Alors que le nombre de personnes mal logées s'élève à 4 millions en France, « le logement n’aura pas été une priorité de l’exécutif au cours de ce mandat », a déploré Christophe Robert, délégué général de la Fondation Abbé-Pierre (FAP) lors de la conférence de presse de présentation du 27e rapport sur l’état du mal-logement en France. Publié le 1er février, le document dresse un bilan alarmant du quinquennat présidentiel. En premier lieu, une baisse dans la construction de logements sociaux : 87 000 HLM agréés en 2020 contre près de 125 000 en 2017. « L’année 2021 ne semble guère meilleure, avec environ 95 000 logements sociaux financés », précise le rapport. A minima, il en faudrait 400 000 pour couvrir les besoins.
Cette pénurie explique, en grande partie, l’engorgement de l’hébergement d’urgence, et ce malgré la création de 40 000 places supplémentaires durant la crise sanitaire. En décembre 2021, près de 4 000 personnes appelaient chaque soir en vain le 115 faute de places. « Ce chiffre important ne reflète pas le besoin réel, puisque d’après la dernière enquête de la Fédération des Samu sociaux, 80 % des personnes à la rue rencontrées par les maraudes n’avaient pas appelé le 115 ce jour-là », souligne le rapport.

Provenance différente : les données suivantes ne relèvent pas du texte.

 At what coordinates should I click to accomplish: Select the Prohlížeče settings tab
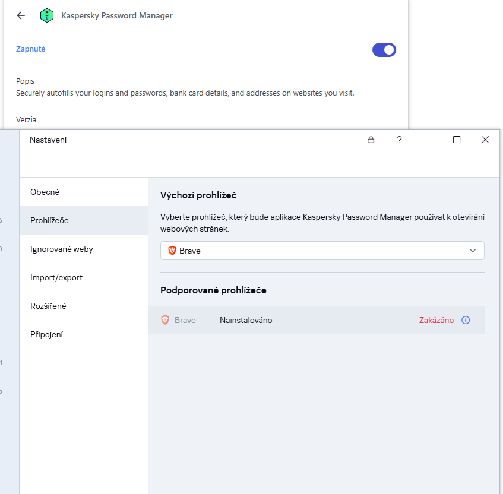[x=49, y=220]
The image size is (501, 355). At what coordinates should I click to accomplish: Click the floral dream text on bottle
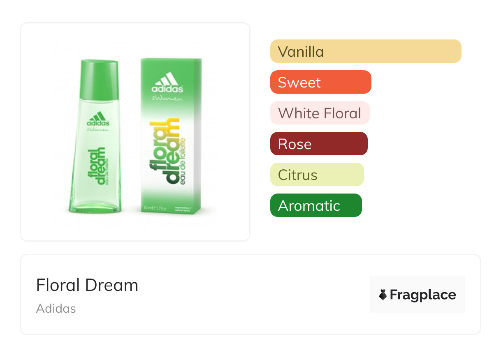(x=96, y=167)
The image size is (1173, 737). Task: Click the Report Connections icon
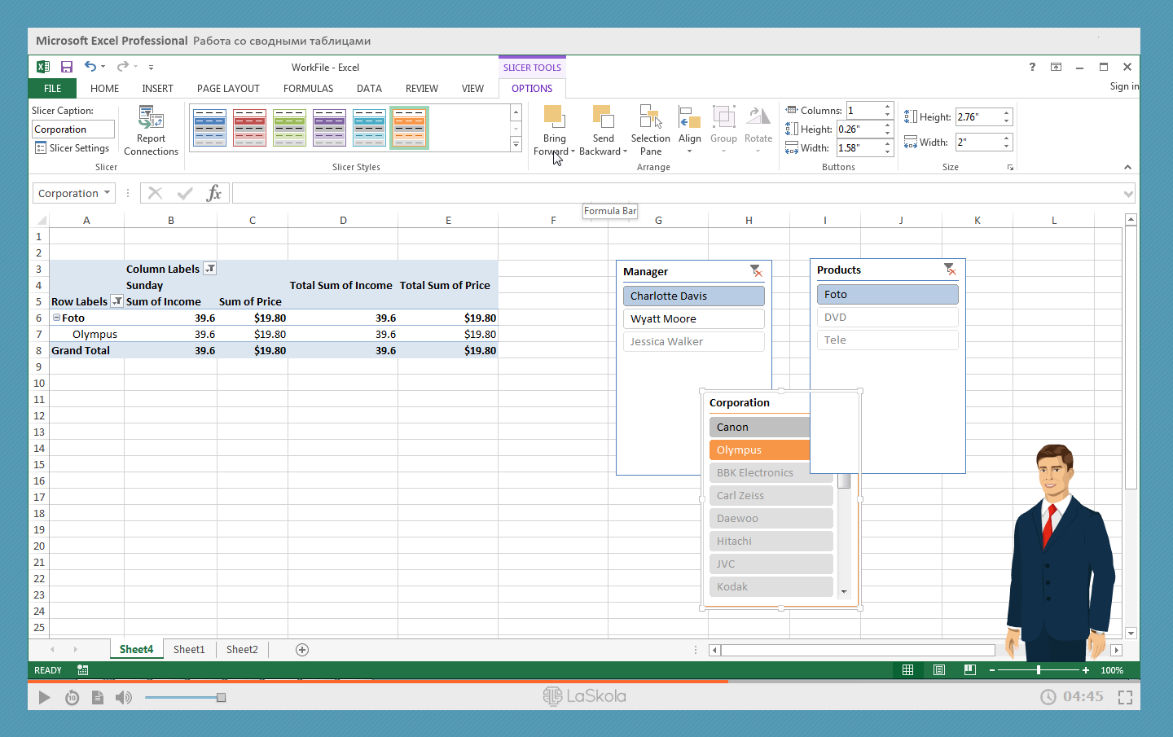click(151, 119)
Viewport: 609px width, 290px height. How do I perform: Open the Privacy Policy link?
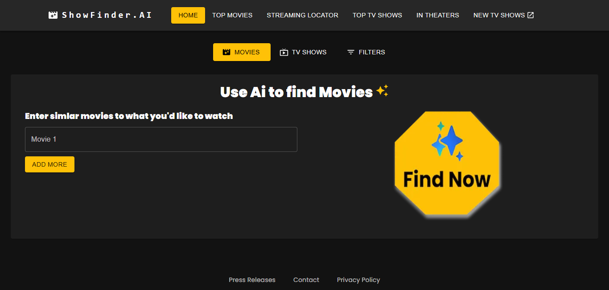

Plus de 2 millions de personnes en attente de logement
Actuellement, 2,2 millions de ménages sont en attente d'un logement. Aussi, la Fondation Abbé-Pierre rappelle l’importance d'une loi de programmation pluriannuelle, budgétée par la prochaine loi de finances. Afin de lutter contre le sans-abrisme, qui touche 300 000 personnes, elle souhaite voir se généraliser le plan pour le Logement d’abord, mis en place par le gouvernement en 2018. « Chez les professionnels, le dispositif ne génère pas de grand enthousiasme. Il reste sur un rythme d’expérimentations qui ne sont pas toujours pérennisées. Souvent, le Logement d’abord est présenté comme une filière supplémentaire », pointe Manuel Domergue, directeur des études de la fondation.

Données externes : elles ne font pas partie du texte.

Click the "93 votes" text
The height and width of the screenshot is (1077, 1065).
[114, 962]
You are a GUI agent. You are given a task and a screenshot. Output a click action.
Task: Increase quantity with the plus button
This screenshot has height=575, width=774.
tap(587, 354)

Hausse de la pauvreté et des inégalités
Le mal-logement tient aussi à l’évolution de la précarité. Entre 2017 et 2020, 300 000 personnes sont entrées dans la pauvreté (1) et 10 % d’inscriptions supplémentaires sont enregistrées pour les distributions d’aide alimentaire aux Restos du cœur pour l’hiver 2022. Si les effets de la crise sanitaire sont aussi responsables de la tendance, « la hausse de la pauvreté et des inégalités en 2018 s’explique clairement par les premières mesures fiscales et budgétaires de la nouvelles majorité, avec des coupes dans les prestations sociales des classes populaires, d’un côté, et des cadeaux fiscaux pour les plus aisés, de l’autre », rappelle la FAP.
Revoir prestations et minima sociaux
Si les mesures de soutien prises durant la crise ont bien protégé les salariés en emploi stable, les travailleurs précaires ont été lésés. « En cinq ans, les mesures fiscales et budgétaires ont amélioré le niveau de vie de tous les Français sauf les 5 % les plus pauvres », rapporte une étude de l’Institut des politiques publiques (IPP). Les jeunes, les habitants des quartiers populaires et les personnes exilées représentent les personnes majoritairement concernées. « Une situation aggravée par le renchérissement du coût du logement et la récente réforme des aides personnalisées au logement (APL), qui a surtout pénalisé les jeunes actifs dont les revenus sont proches du Smic, et de l’assurance chômage qui affecte particulièrement les titulaires de contrats courts. »
La Fondation Abbé-Pierre recommande de réformer les prestations et les minima sociaux en prenant appui sur les travaux de préfiguration du revenu universel d’activité (RUA) qui n’a jamais vu le jour. Elle préconise, par ailleurs, une réévaluation du montant des APL.
(1) Chiffre Insee : Institut national de la statistique et des études économiques.